Namun, Buni Yani menilai jika alasan caption itu hanyalah upaya mencari-cari kesalahan yang dilakukan beberapa pihak kepadanya.
Saat ditemui dalam jumpa pers yang digelar di kawasan Cikini, Menteng, Jakarta Pusat, Jumat (28/4/2017), Buni mengungkapkan jika awalnya ia dituduh telah menghilangkan barang bukti.
Padahal hingga kini unggahan tersebut masih ada sampai sekarang.

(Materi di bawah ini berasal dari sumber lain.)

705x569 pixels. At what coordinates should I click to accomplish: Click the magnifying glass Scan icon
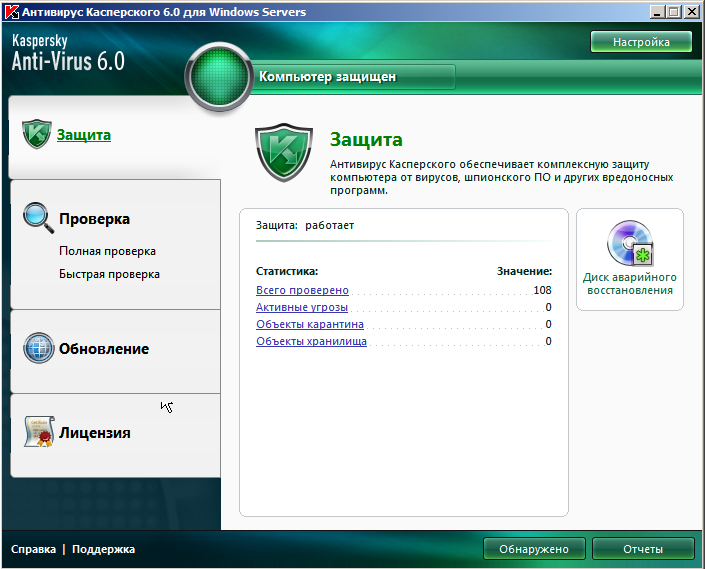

Karena tuduhan menghilangkan barang bukti tidak terbukti, lanjut dia, ia kemudian dituduh mengedit isi pidato Gubernur DKI Jakarta, Basuki Tjahaja Purnama saat pidato di Kepulauan Seribu pada 27 September 2016 lalu.
"Saya dituduh mengedit, mengubah isi pidato pak gubernur. Saya tidak bodoh karena saya mengajar mata kuliah 'Indonesia Communication System' selama dua semenster. Saya sudah khatam membaca Undang-Undang ITE. Itu yang saya ajarkan kepada mahasiwa," ucap Buni.
"Saya terbukti tidak mengubah isi video. Karena kehilangan akal, buzzer-buzzer mulai cari-cari kesalahan," imbuh Buni.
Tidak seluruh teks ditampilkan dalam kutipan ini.